Pasé unos días estupendos leyendo su Comedia con fantasmas, una novela sobre los cómicos que me había recomendado Pepe Coira, la historia de Pepín Mendieta, un adolescente al que la vida le da un vuelco cuando en 1925 llega a su pueblo un autobús rojo con un plateado en un lateral que rezaba: "El Gran Teatro del Mundo. Compañía de Ernesto Pombal". Cincuenta años de teatro de este país transitan por las cuatrocientas y pico páginas de Comedia con fantasmas. Pero disfruté mucho más con la primera mitad, la que gira en torno a Ernesto Pombal, trasunto de Enrique Rambal, una figura legendaria del teatro de este país con montajes espectaculares como El correo del zar o Veinte mil leguas de viaje submarino; teatro de magia, teatro cinematográfico... para definir ese tipo de montajes y efectos espectaculares incluso se acuñó el término rambaliano, ahí es nada.
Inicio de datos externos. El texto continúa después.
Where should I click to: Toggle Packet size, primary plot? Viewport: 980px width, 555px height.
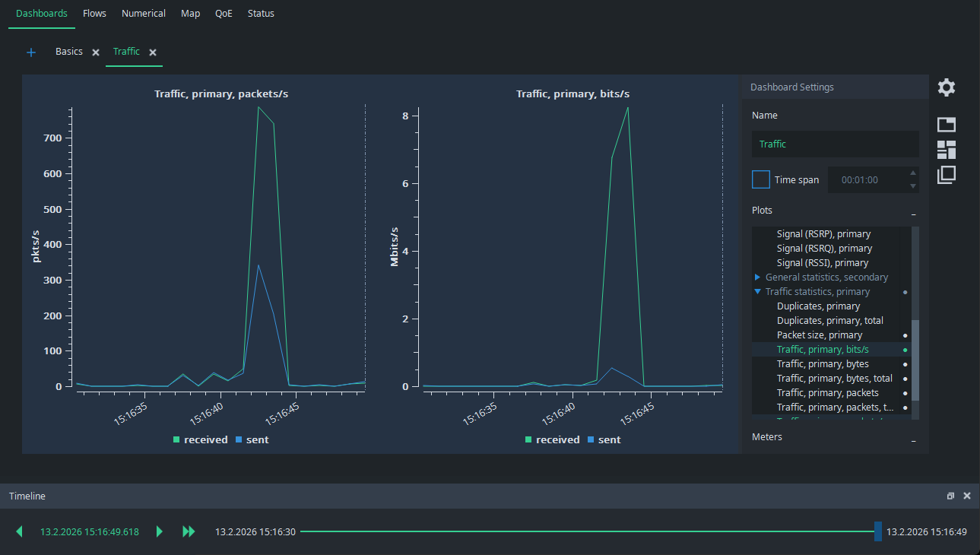coord(820,335)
Llenó los teatros en los años veinte y treinta, realizó giras por Hispanoamérica y hasta causó la admiración de Orson Welles. Una leyenda que murió en la miseria y acabó en el olvido. La otra cara (luminosa) de los cómicos de la legua en los años cincuenta de El viaje a ninguna parte de Fernán-Góméz,  pero la misma derrota final.  Pero Enrique Rambal, además de deslumbrar con un teatro de maravillas, también llevó a Shakespeare por la geografía peninsular. Me gustó mucho la visión de Shakespeare que destila Ernesto Pombal en Comedia de fantasmas:

Hay que hacer Shakespeare como si hubieras bebido muchísimo vino. Tienes la cabeza encendida y el cuerpo flotante, dices cosas que jamás dirías estando sobrio. Y además te estás meando.

Justamente es eso. Tiene que ser así. Y además como si llegaras tarde a coger el tren de tu vida, es decir, con toda la urgencia del mundo. Vivo -de vital, de ardiente- y vivo -de viveza, de agilidad-. Nunca vi un Shakespeare así, salvo el Otelo o las Campanadas a medianoche de Welles, o el Ran de Kurosawa, pero fueron en el cine. Y en Comedia de fantasmas, porque se ve, por no hablar de un Macbeth -en un castillo, de noche, iluminado con antorchas-, un Tito Andrónico magnífico que Pombal monta en la plaza de toros de Illana, donde los actores acaban hundidos hasta los tobillos en un charco de sangre (litros de sangre de vaca y de cerdo que habían preparado a tal efecto) con un final clamoroso:

A mitad de la función el cielo comenzó a llenarse de nubes negrísimas que presagiaban una tormenta inmediata, pero seguimos adelante. Avanzaba la obra y el cielo estaba cada vez más negro. En la escena final, cuando sólo queda en pie Tito Andrónico para su monólogo, sonó un trueno. Yo estaba tendido bocabajo, con la mejilla rebozada de arena y la tripa encoigida por el frío viscoso de la sangre de vaca; giré la cabeza con muchísimo cuidado porque la bota de Monroy, que había sido el último en caer, me aplastaba la napia y así pude ver el maravilloso efecto.

Vi cómo la cara de Pombal se iluminaba con la luz de un rayo que cayó a cuatro pasos, allí mismo, y entonces Pombal extendió los brazos, como un mago en tiempos remotísimos, y sustituyó las líneas que le quedaban por un grito, un grito terrible, de animal herido, un grito que sonó como un conjuro en un idioma primitivo, inmemorial, antes de venirse abajo.

Cayó al suelo y justo en aquel momento, comenzó a llover, lluvia y más lluvia sobre el montón de cadáveres tintos de sangre en el centro de la arena.

No me digáis que no es puro Shakespeare. Diré más, puro Shakespeare filmado por Kurosawa. Teatro de cine. Queda dicho.